Éditorial

 

 

 

Ayant été élu en 1995 au sein de cette association de quartier, le temps est venu pour moi de jeter un œil dans le rétroviseur. 50 ans de bénévolat dans diverses associations, bientôt 28 dans cette association de quartier dans laquelle j’ai été successivement secrétaire adjoint, puis secrétaire, puis vice président pendant 8 ans et, pour finir président pendant 9 ans alors que je m’étais promis de ne pas rester autant d’années que le précédent président qui, lui aussi, avait fait un "contrat" de neuf ans. Mais les promesses, qu’elles soient associatives ou bien électorales, c’est bien connu, n’engagent que ceux qui veulent bien y croire.

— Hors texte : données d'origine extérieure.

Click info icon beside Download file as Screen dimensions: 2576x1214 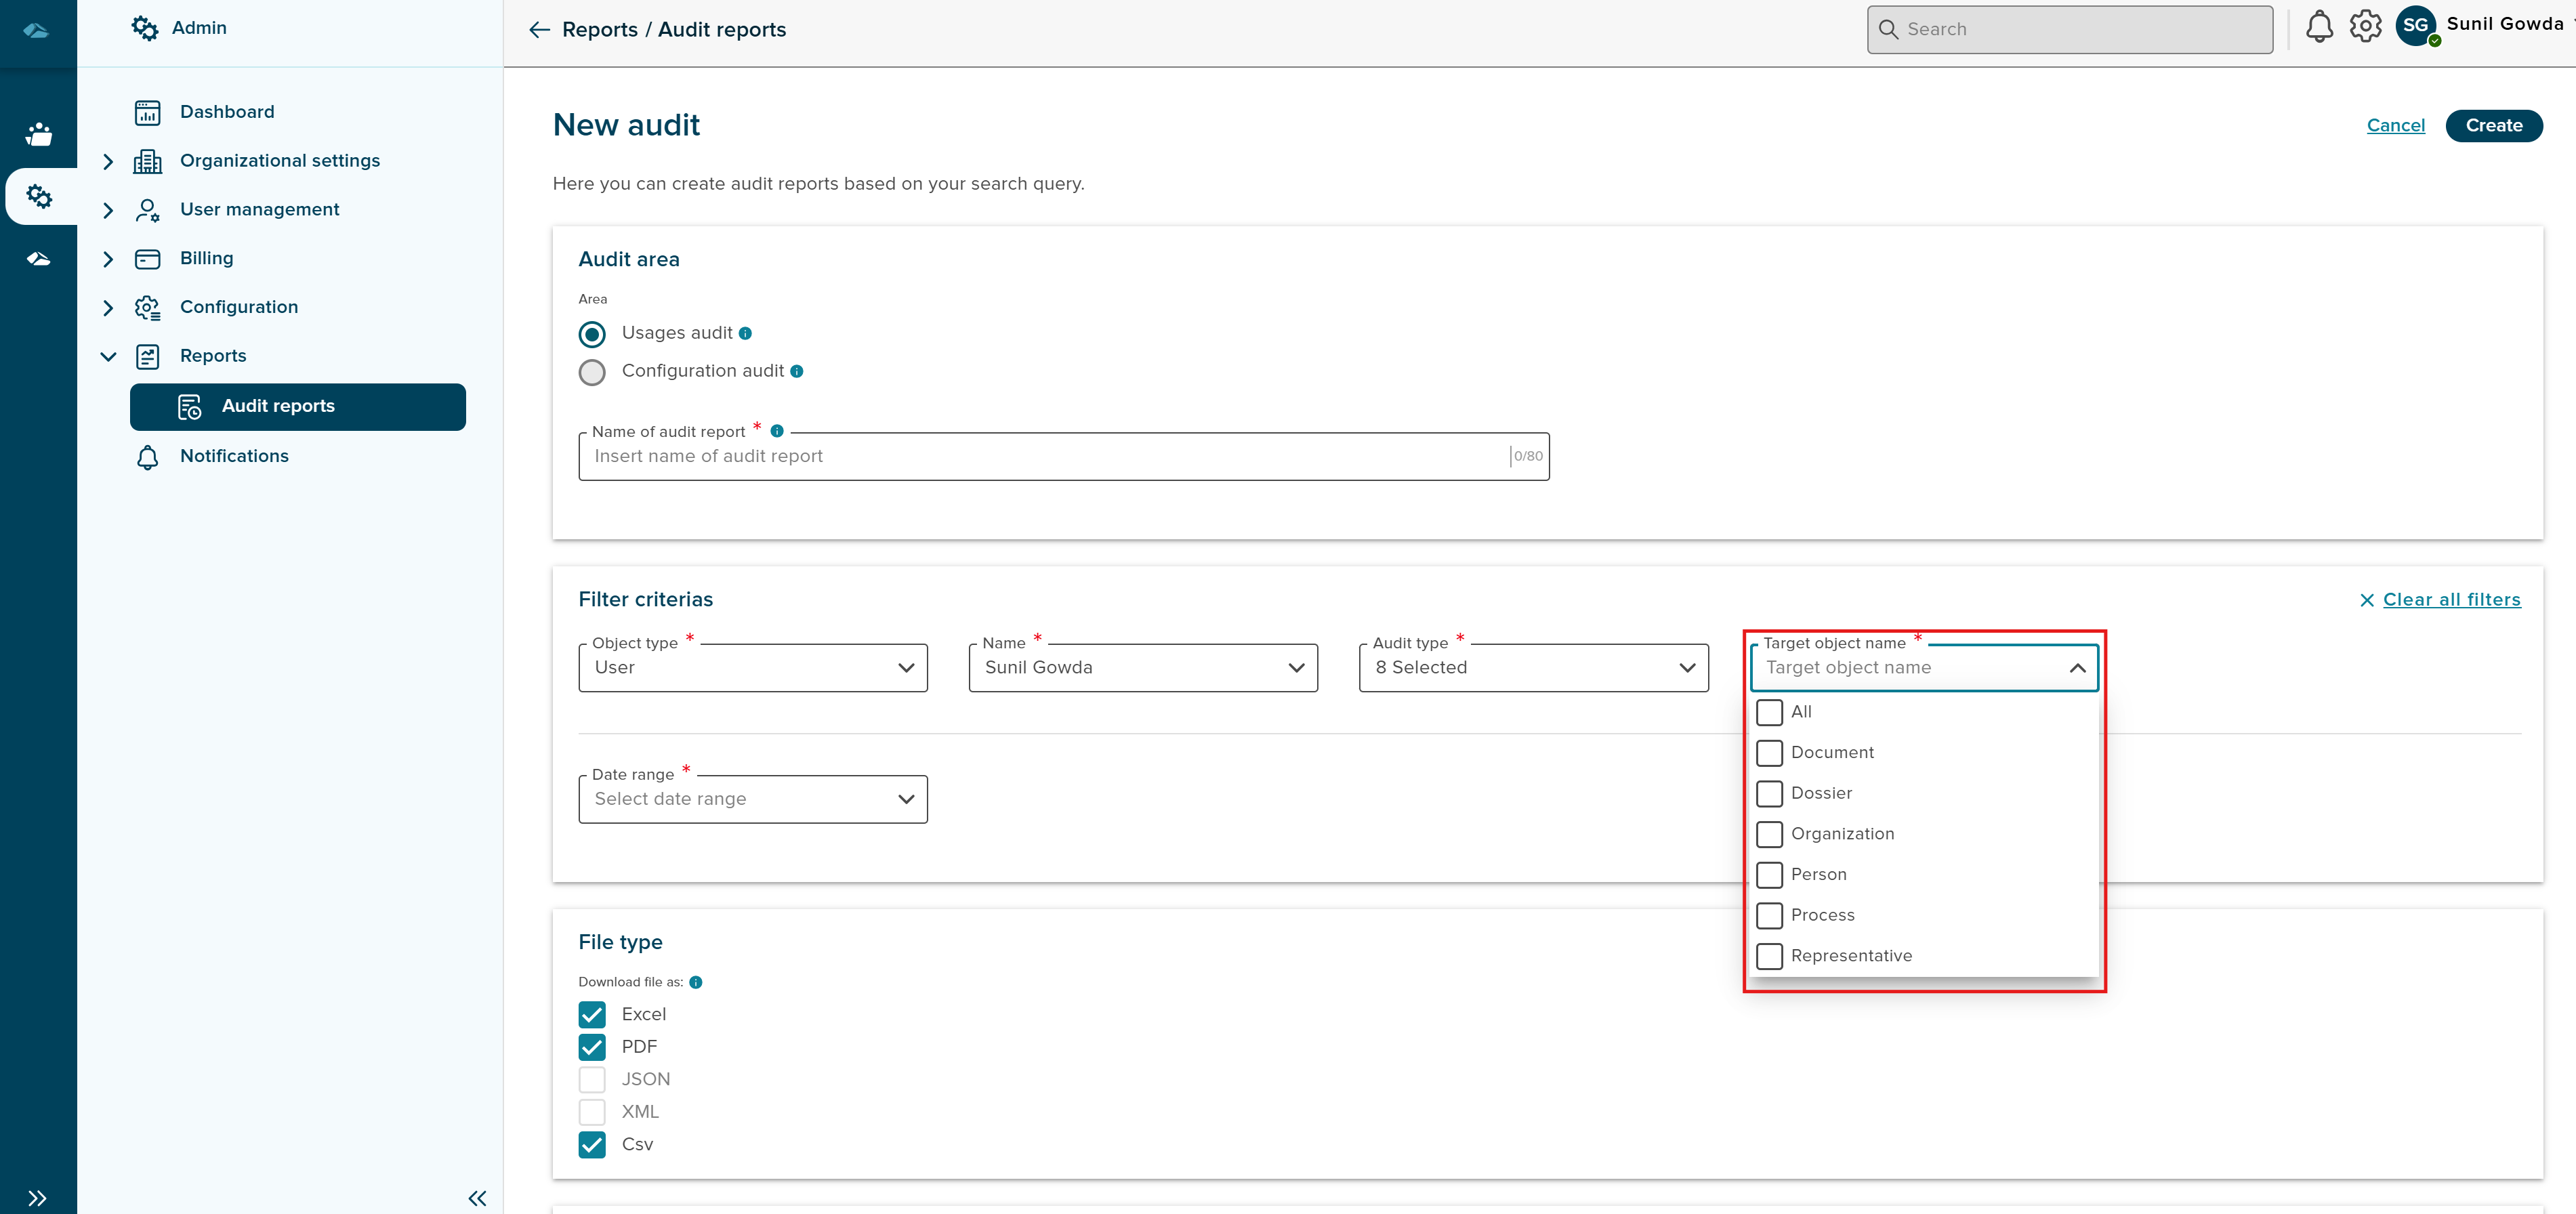tap(696, 982)
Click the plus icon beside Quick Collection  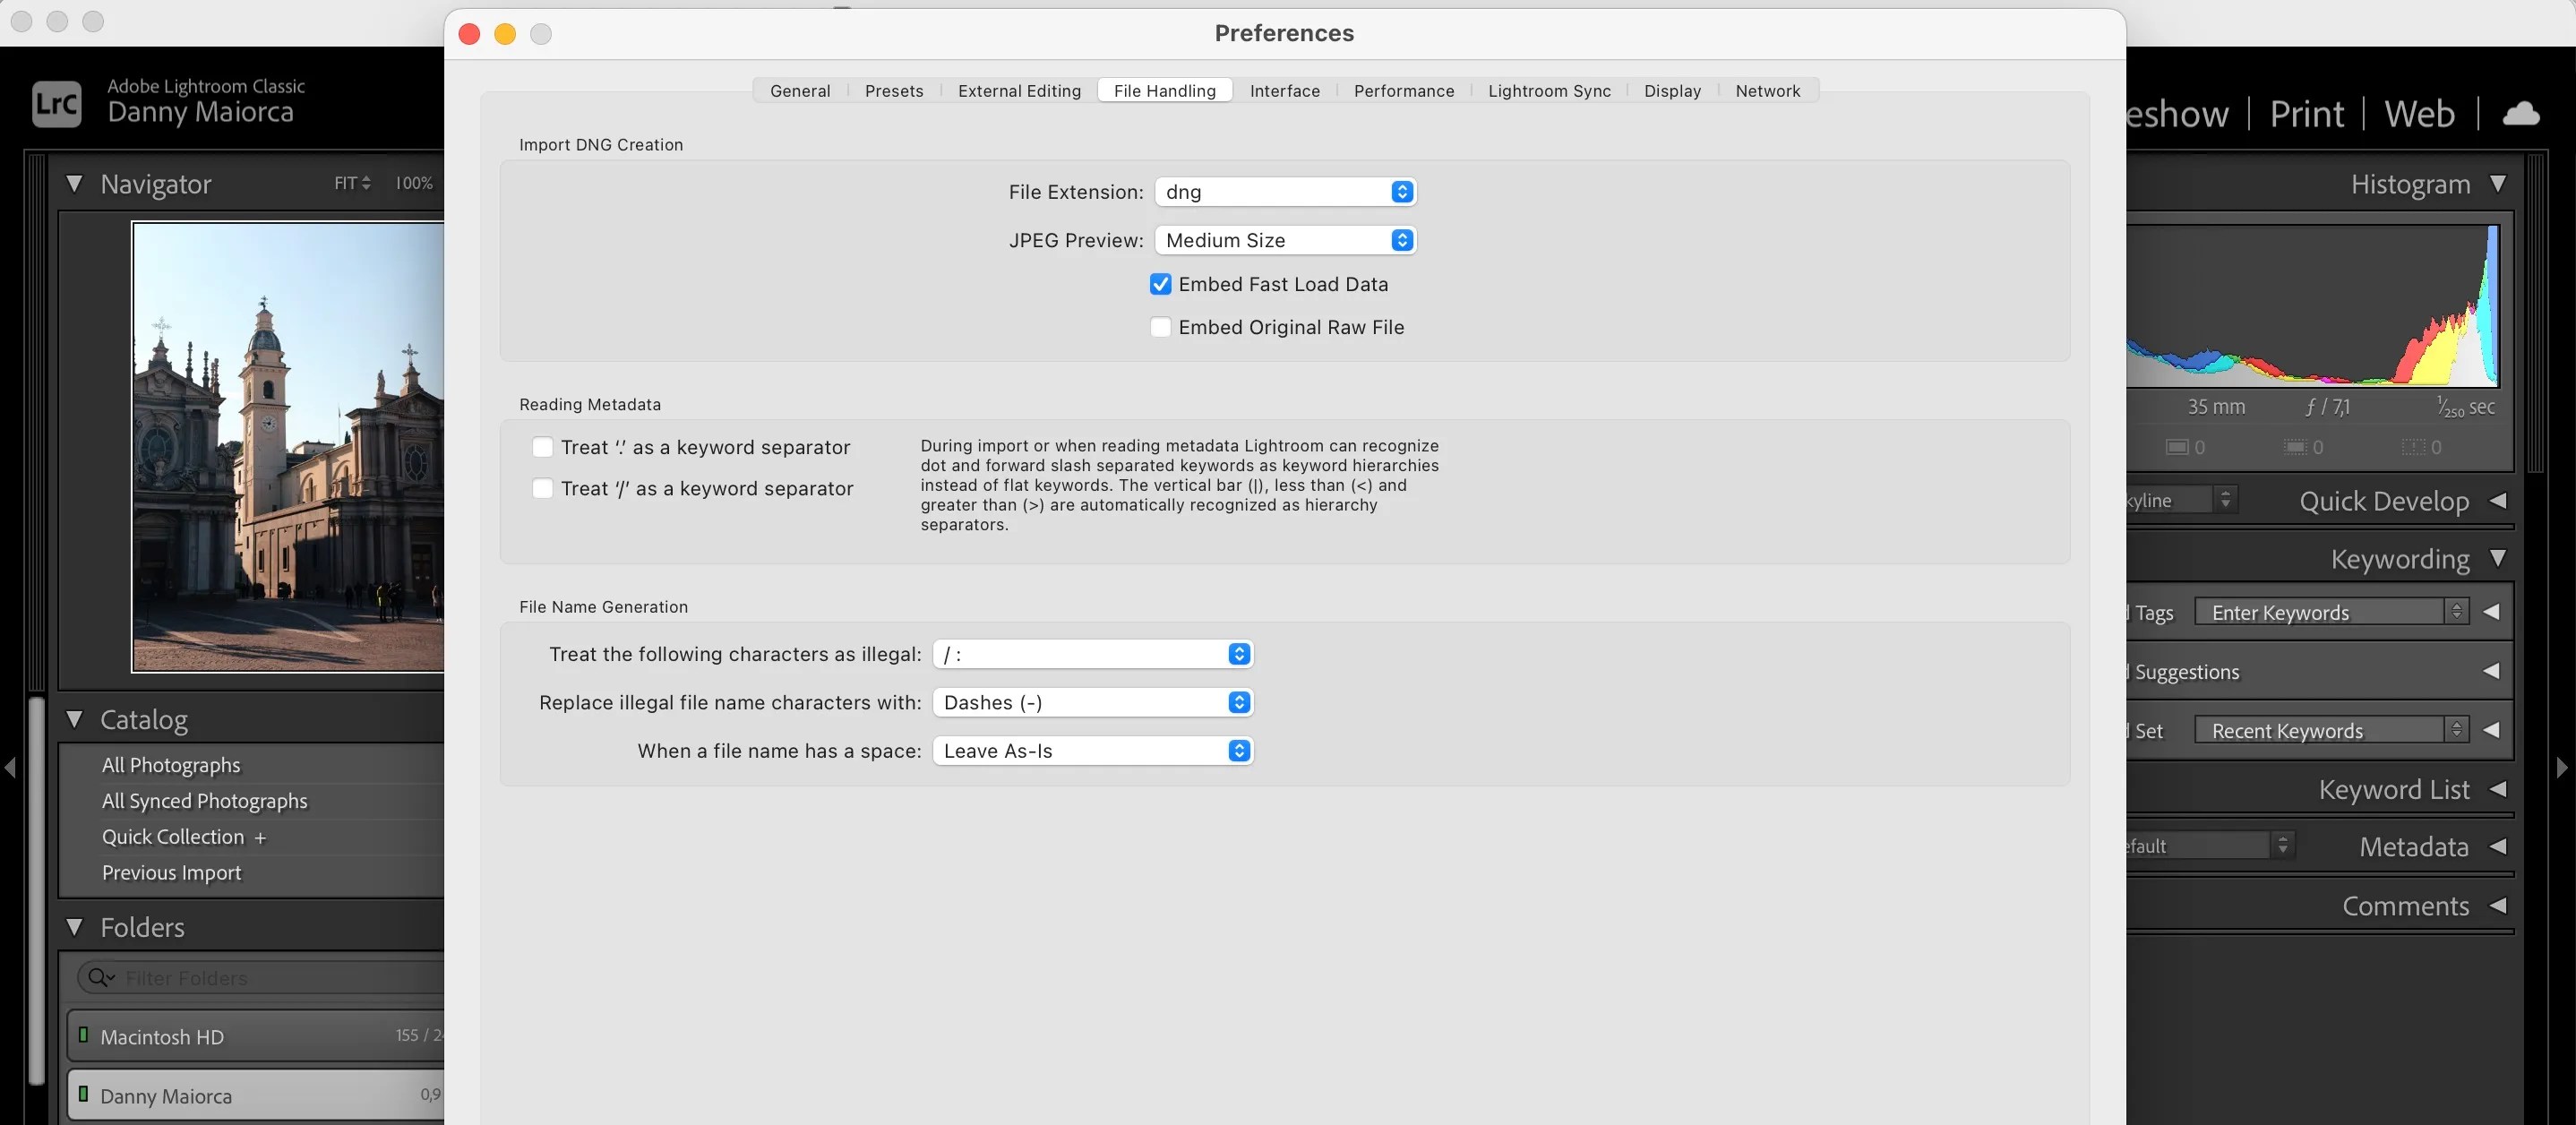tap(261, 838)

Cette décision est tout à fait personnelle et motivée par un constat qui me fait penser que nous sommes arrivés dans une période où notre association manque un peu de dynamisme et ronronne comme un vieux chat endormi au coin de la cheminée par un soir d’hiver un peu gris. Peut-être les années COVID ne sont-elles pas totalement étrangères à ce constat.

Pour remédier à cette situation, quoi de plus normal que de faire place à des idées nouvelles qui ne risquent qu’une chose : relancer la machine et attirer plus d’habitants du quartier à nos animations. Évidemment, qui dit idées nouvelles dit nouvelles personnes et, pour pousser le bouchon encore un peu plus loin, qui plus que les jeunes sont susceptibles d’avoir des idées nouvelles ? Non pas que les "anciens" (dont je fais partie, je ne jette la pierre à personne) ne soient plus "capables", mais comme nous avons eu la chance de recruter 4 nouveaux administrateurs aux dernières élections de 2021, pourquoi ne pas continuer sur cette belle lancée et profiter de cette élection pour rajeunir à nouveau notre équipe, le quartier regorgeant de têtes nouvelles (j’ai des preuves) moins blanches que les nôtres.

Quand on commence à douter de ses propres capacités, il faut éviter de s’accrocher comme une patelle à son rocher pour braver toutes les tempêtes et, si comme le dit si justement Aristote, célèbre philosophe grec de l’Antiquité, "le doute est le commencement de la sagesse", alors je me range aujourd’hui dans le camp des sages.